■ Your tasks ■
[a] List the food exhibitions that the Halal economy passage says were postponed, with the city where each is held.
[b] According to the Halal economy passage, what share of Turkey's total exports went to the EU in 2016-2019?
[c] Continue the Halal economy passage after its last sentence.

Turkey is a Muslim majority country that has a significant potential impact on the Muslim-friendly economy in Europe. Besides, Europe is one of the most pre-eminent trade partners of Turkey, not just because of geographical proximity but also because of economic, historical, cultural, and political links. As a Muslim majority country, Turkey’s efforts related to the promotion of Halal business will surely affect Muslim consumption in Europe.


Due to the COVID-19 significant economic impact in 2020, we are including in this analysis the trends until 2019. So, for the years of 2016-2019, the trade between the EU and Turkey indicates that the EU was the destination of more than 50% of Turkey’s total exports, and 40% of its total imports.

Regarding Halal trends and the economy, in 2018 the global Islamic economy reached $2.2 trillion.According to different sources global Halal food sector , the most significant component of the Halal economy, is expected to be worth nearly $1.38 trillion by 2024. In addition to that in Europe, the Halal food market size is expected to reach nearly $120 million by 2024, with a 4% annual growth rate. These figures show the huge potential of the Halal food and beverage sector both, at the global and the EU level.

On the other hand, COVID-19 caused a deep change in approaches to business, daily habits, and patterns of consumption. In this context, the three biggest food exhibitions in Europe, (Anuga in Cologne, Germany Alimentaria in Barcelona, Spain, and Sial in Paris, France), have been postponed to the end of 2021, and beginning of 2022 due to the current situation.

■ Source data ■
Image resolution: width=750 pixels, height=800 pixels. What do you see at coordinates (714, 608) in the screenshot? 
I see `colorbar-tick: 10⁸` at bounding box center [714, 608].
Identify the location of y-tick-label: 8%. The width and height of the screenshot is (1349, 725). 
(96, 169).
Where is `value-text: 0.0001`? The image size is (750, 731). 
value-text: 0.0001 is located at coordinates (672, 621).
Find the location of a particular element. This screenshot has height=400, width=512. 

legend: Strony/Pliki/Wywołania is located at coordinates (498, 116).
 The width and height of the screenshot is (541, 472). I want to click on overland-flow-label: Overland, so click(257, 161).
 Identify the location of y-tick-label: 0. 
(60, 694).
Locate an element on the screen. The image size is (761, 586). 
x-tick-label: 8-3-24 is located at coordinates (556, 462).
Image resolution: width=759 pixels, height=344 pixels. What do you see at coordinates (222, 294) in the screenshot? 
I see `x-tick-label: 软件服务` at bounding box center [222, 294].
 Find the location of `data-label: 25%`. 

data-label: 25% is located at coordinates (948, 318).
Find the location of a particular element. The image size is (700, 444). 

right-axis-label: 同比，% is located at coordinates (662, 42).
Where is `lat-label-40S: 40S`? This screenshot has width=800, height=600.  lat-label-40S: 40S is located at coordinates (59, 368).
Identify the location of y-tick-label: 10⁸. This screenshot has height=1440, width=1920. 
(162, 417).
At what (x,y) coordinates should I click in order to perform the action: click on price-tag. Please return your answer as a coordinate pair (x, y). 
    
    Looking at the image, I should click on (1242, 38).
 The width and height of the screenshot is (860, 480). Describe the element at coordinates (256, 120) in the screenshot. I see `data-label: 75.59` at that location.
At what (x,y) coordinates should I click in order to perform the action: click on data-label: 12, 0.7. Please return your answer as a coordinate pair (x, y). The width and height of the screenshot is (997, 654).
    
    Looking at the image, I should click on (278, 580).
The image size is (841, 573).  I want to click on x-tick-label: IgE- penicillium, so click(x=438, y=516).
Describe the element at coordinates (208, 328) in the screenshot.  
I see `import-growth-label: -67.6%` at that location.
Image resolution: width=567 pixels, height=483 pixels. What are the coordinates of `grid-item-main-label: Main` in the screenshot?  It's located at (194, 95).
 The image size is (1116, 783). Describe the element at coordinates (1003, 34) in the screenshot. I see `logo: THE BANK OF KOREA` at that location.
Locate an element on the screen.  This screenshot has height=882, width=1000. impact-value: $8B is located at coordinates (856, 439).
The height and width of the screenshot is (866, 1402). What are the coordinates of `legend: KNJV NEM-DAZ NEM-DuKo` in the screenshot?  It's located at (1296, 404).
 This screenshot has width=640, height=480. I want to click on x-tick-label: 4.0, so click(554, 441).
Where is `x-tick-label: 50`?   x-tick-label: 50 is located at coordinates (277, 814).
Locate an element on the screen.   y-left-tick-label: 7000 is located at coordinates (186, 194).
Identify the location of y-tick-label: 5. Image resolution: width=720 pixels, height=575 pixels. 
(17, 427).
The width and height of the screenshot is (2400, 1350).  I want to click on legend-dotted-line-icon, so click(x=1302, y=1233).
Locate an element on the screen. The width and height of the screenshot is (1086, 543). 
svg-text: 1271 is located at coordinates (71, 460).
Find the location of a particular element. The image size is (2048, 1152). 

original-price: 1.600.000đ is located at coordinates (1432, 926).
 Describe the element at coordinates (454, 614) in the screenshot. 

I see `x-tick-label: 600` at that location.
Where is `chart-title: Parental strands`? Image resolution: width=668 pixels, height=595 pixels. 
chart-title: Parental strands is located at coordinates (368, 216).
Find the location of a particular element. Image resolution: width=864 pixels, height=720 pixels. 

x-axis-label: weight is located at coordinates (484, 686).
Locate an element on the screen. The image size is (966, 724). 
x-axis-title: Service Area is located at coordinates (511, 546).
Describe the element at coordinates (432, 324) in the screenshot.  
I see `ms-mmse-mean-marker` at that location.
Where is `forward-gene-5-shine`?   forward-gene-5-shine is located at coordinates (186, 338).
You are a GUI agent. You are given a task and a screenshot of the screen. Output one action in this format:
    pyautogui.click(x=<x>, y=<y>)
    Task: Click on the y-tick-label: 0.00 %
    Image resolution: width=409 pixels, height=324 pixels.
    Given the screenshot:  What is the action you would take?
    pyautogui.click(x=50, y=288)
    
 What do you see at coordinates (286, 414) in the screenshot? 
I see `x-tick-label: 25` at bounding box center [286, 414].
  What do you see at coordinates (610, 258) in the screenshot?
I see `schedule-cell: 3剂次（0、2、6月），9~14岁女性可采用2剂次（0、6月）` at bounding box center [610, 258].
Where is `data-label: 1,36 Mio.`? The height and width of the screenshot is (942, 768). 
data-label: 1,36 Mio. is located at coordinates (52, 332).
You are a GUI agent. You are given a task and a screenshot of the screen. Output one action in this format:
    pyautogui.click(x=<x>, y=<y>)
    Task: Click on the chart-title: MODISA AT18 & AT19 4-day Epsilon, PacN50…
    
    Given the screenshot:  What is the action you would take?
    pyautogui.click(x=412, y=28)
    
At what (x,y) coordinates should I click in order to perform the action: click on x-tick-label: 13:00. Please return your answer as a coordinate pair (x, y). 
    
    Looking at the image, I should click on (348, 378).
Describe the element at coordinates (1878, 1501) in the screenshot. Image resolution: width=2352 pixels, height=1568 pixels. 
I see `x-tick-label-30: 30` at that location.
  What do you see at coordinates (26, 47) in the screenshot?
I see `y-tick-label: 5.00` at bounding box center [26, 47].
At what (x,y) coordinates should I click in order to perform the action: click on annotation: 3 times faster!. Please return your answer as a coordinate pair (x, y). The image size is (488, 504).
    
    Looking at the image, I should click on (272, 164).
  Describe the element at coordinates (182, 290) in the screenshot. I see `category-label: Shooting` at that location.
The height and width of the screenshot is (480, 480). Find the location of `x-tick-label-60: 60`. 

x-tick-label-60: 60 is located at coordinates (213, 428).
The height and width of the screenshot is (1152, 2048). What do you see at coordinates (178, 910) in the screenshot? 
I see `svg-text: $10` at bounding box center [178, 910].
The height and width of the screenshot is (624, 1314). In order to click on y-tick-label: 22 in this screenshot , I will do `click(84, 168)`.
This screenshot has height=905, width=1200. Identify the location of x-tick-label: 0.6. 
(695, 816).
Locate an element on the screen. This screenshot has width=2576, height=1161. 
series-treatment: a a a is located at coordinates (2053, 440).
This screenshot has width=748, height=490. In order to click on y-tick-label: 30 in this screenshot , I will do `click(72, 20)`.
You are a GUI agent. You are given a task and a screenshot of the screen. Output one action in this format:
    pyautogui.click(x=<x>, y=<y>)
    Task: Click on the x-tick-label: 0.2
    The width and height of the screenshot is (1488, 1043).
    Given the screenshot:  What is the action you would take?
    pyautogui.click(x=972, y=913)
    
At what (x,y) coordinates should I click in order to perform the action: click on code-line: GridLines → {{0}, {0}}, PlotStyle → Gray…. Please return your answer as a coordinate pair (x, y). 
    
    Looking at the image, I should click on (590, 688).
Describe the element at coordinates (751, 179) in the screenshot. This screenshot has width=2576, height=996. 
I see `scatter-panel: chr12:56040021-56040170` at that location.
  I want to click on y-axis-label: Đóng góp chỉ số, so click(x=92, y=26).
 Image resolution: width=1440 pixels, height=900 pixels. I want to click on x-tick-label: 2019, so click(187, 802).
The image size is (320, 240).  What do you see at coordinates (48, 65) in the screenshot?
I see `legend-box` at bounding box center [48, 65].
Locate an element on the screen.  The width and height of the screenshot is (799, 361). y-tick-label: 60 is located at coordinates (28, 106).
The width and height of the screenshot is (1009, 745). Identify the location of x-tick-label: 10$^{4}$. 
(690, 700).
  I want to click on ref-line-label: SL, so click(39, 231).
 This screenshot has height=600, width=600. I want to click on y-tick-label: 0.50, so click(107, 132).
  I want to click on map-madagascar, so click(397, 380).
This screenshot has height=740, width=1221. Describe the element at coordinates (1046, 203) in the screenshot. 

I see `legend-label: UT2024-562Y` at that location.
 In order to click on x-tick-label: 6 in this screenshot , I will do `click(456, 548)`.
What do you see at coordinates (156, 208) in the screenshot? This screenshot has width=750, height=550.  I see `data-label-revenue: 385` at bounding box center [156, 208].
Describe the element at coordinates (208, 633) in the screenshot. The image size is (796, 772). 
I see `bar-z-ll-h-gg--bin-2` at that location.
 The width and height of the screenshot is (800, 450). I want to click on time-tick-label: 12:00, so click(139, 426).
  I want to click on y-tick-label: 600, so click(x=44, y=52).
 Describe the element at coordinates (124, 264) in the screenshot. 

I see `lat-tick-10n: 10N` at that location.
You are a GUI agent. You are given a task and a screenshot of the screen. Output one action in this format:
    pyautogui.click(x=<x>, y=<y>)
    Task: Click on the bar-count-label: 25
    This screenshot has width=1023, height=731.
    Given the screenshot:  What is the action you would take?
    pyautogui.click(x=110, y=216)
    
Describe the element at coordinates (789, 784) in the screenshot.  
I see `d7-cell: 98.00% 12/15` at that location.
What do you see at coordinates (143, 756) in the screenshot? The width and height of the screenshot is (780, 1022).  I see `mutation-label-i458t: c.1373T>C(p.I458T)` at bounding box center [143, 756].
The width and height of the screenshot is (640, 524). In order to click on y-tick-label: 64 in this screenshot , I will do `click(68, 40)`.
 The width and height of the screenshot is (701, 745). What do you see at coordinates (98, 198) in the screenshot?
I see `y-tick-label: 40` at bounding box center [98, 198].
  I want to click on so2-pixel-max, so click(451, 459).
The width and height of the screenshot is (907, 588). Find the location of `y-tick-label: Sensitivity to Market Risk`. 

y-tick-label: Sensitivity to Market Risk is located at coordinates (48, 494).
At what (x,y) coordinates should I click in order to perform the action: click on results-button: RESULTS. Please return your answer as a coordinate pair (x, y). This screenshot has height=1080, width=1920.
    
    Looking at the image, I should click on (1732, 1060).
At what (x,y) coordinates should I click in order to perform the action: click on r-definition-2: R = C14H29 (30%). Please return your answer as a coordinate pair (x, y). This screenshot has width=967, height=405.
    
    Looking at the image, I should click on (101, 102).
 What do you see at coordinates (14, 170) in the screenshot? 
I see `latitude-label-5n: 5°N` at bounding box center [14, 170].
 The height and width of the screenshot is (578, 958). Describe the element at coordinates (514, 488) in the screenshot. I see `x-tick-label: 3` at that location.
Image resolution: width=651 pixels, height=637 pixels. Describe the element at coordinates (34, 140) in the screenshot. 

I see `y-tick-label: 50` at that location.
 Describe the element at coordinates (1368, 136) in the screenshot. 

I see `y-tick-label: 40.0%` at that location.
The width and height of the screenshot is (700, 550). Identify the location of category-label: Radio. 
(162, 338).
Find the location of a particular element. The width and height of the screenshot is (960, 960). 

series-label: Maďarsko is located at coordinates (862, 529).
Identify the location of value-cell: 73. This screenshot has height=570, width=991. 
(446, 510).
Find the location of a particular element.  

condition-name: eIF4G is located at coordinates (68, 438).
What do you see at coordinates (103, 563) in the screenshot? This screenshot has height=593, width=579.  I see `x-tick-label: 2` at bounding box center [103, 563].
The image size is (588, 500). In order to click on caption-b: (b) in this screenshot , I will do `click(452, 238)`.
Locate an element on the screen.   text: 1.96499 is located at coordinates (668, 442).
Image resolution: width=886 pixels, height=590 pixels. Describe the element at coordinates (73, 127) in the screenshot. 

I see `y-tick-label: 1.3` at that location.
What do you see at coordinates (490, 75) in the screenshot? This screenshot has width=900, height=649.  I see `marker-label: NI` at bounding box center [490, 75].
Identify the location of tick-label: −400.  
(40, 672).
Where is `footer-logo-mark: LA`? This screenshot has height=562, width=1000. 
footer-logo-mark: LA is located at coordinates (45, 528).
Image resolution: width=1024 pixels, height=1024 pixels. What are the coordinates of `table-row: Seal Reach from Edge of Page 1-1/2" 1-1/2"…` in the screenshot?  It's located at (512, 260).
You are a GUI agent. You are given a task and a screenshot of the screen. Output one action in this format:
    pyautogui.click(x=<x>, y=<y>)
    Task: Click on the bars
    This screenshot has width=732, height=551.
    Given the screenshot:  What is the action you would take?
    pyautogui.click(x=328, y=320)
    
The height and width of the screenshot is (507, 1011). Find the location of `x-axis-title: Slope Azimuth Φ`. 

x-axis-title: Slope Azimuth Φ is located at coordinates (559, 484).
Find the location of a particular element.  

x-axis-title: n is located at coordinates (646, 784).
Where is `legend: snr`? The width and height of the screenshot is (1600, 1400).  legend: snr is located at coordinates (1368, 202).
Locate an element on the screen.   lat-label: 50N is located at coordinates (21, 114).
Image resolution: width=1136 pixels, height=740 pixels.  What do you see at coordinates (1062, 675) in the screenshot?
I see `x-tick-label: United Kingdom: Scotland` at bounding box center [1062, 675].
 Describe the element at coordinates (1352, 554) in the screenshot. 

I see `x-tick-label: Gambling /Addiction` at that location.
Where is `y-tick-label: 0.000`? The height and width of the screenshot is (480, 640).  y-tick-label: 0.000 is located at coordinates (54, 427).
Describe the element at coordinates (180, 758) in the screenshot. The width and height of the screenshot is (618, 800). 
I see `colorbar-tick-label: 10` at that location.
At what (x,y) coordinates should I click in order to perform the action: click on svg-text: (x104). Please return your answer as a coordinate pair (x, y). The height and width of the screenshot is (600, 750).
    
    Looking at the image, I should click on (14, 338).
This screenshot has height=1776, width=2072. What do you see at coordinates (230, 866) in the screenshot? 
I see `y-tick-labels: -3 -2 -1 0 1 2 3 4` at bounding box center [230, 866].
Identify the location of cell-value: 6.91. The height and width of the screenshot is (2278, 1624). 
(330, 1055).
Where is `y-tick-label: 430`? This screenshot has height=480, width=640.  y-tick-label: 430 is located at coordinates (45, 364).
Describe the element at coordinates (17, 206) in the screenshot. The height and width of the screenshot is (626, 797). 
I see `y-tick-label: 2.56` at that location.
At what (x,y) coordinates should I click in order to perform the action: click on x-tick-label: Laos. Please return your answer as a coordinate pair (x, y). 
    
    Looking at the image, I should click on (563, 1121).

■ Answers for the exercise ■
[a]
Anuga (Cologne, Germany)
Alimentaria (Barcelona, Spain)
Sial (Paris, France)

[b] More than 50% of Turkey's total exports.

[c]
These European dynamics have had an impact on Turkey as one of the most important trade partners of Europe. Companies from Turkey actively attend business events, exhibitions and participate in B2B meetings all across Europe. Paradoxically, the COVID-19 economic and business context has revealed new business opportunities. Besides exhibitions, online platforms have emerged as spectacular opportunities for traders and consumers. Regarding Muslim-friendly consumption, Turkish companies can benefit from the growth of several specialized online platforms.

One of these online platforms is the Halal Trade Zone, where the global and local suppliers and retailers meet. It provides not only commerce but also knowledge and updates news, being a sort of social media. Another important online source is Zabihah which includes Halal Restaurants and markets, lists the places according to region and countries. DagangHalal is a comprehensive trade platform that includes goods and services. It offers a guide and consultancy and technical issues. One of the last appearances is OneAgrix. It is an ambitious platform that provides opportunities to get access to suppliers and buyers with a broad product range, from food ingredients to dietary supplements with certification institutions. Another relevant online realm is Ummazing. It includes the Muslim lifestyle (fashion, cosmetics, etc). It also has a blog page about food, culture, fashion, and social issues. Other platforms are, Gourmandd (direct purchase from manufacturer), Meatmeatand Trade in Spain, Gusto-Market Place in the United Kingdom, and Meatb2b in France.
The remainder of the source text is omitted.